Is this true? $f(g(x))=g(f(x))\iff f^{-1}(g^{-1}(x))=g^{-1}(f^{-1}(x))$. 
Is this true?
Given $f,g\colon\mathbb R\to\mathbb R$. $f(g(x))=g(f(x))\iff f^{-1}(g^{-1}(x))=g^{-1}(f^{-1}(x))$.

I met this problem when dealing with a coding method, but I'm really not familiar with functions.
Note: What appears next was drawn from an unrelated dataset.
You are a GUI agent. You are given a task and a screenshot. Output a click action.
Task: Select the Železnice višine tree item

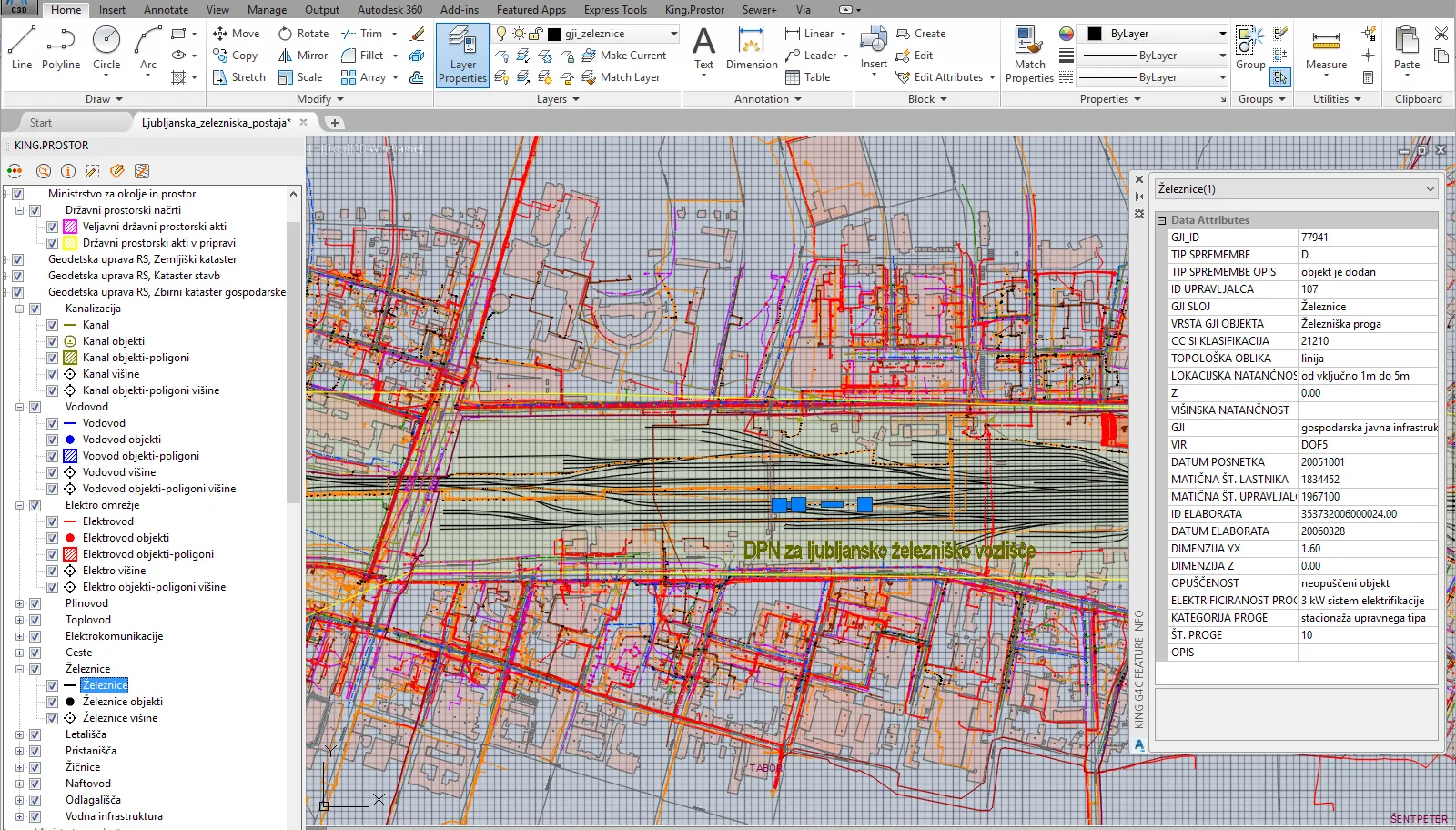[120, 718]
Please help.
Thank you.
 A: Hint:it is true when $f $ and $g$ be invertible 
A: Apply $g^{-1}\circ f^{-1}$ to the equation $f(g(x))=g(f(x))$. You'll obtain:
$$g^{-1}\left(f^{-1}\left(f(g(x))\right)\right)=g^{-1}\left(f^{-1}\left(g(f(x))\right)\right)$$
In other words, we know that $x=g^{-1}\left(f^{-1}\left(g(f(x))\right)\right)$.
Now let $x=f^{-1}\left(g^{-1}(t)\right)$. You'll obtain:
$$f^{-1}\left(g^{-1}(t)\right)=g^{-1}\left(f^{-1}\left(t\right)\right)$$ which is what you want.
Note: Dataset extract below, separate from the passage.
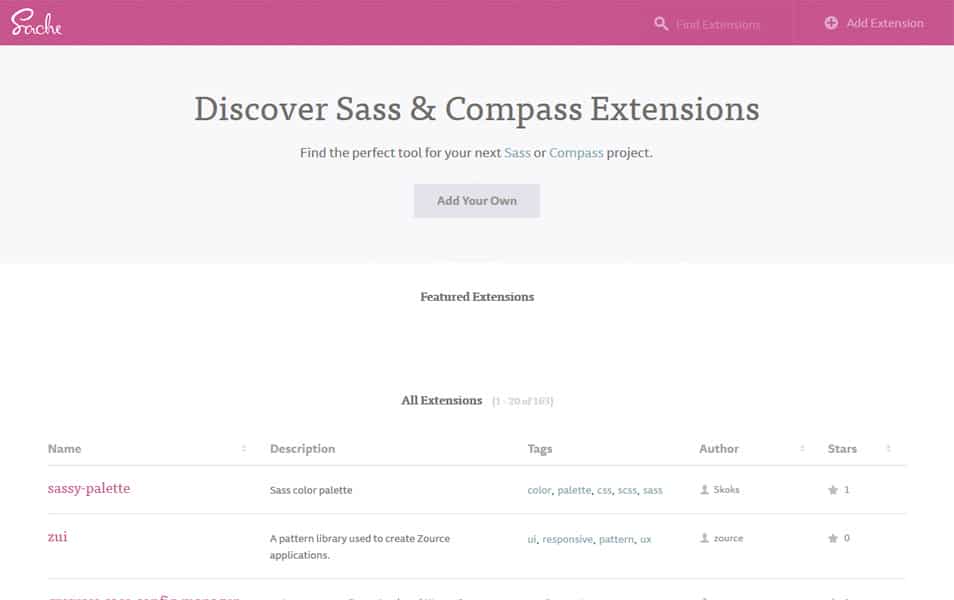954x600 pixels.
Task: Open the sassy-palette extension
Action: click(90, 488)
A: Others have covered the case where $f$ and $g$ are invertible, and this may very well be the intended meaning of the original question. However, it's worth pointing out that the notation $f^{-1}(y)$ is also used even when $f$ is not injective. In general, suppose that $f:X\to Y$ and $A\subseteq Y$. Then $f^{-1}(A)$ is defined to be the set $\{x\in X:f(x)\in A\}$. 
Then $f^{-1}(y)$ is defined to be $f^{-1}(\{y\})$, with the caution that $f^{-1}(y)$ is now a set, which may contain more than one element or which may be empty.
Now in this general setting the answer to the original question is still yes. Indeed if $f$ and $g$ both map $X\to X$ and $f\circ g(x)=g\circ f(x)$ for all $x\in X$ then \begin{eqnarray*}x\in f^{-1}\circ g^{-1}(y)&\Leftrightarrow& g\circ f(x)=y\\ &\Leftrightarrow& f\circ g(x)=y\\ &\Leftrightarrow& x\in g^{-1}\circ f^{-1}(y)\end{eqnarray*}
That is, $f^{-1}\circ g^{-1}(y)$ and $g^{-1}\circ f^{-1} (y)$ contain the same elements; in other words they are equal. It follows that $f^{-1}\circ g^{-1}(A)=g^{-1}\circ f^{-1}(A)$ for any $A\subseteq X$.
EDIT:  Just saw the $\Leftrightarrow$ in the question; this answer just shows the $\Rightarrow$ implication.
A: Of course that is only true if $f^{-1}$ and $g^{-1}$ exist. But then, it's easy to show:
Be $y=f^{-1}(g^{-1}(x))$. Then obviously $g(f(y))=g(f(f^{-1}(g^{-1}(x)))) = g(g^{-1}(x)) = x$.
On the other hand, by assumption $f(g(y))=g(f(y))=x$. Therefore $g^{-1}(f^{-1}(x)) = g^{-1}(f^{-1}(f(g(y)))) = g^{-1}(g(y)) = y = f^{-1}(g^{-1}(x))$
A: As others have said, $f$ and $g$ must be invertible. Now recall the following identity:

For any invertible functions $f,g$, it follows that $(f \circ g)^{-1} = g^{-1} \circ f^{-1}$.

Hence, observe that:
$$ \begin{align*}
f \circ g=g \circ f
&\iff (f \circ g)^{-1}=(g \circ f)^{-1} \\
&\iff g^{-1} \circ f^{-1}=f^{-1}\circ g^{-1} \\
&\iff f^{-1}\circ g^{-1} = g^{-1} \circ f^{-1} \\
\end{align*} $$
as desired.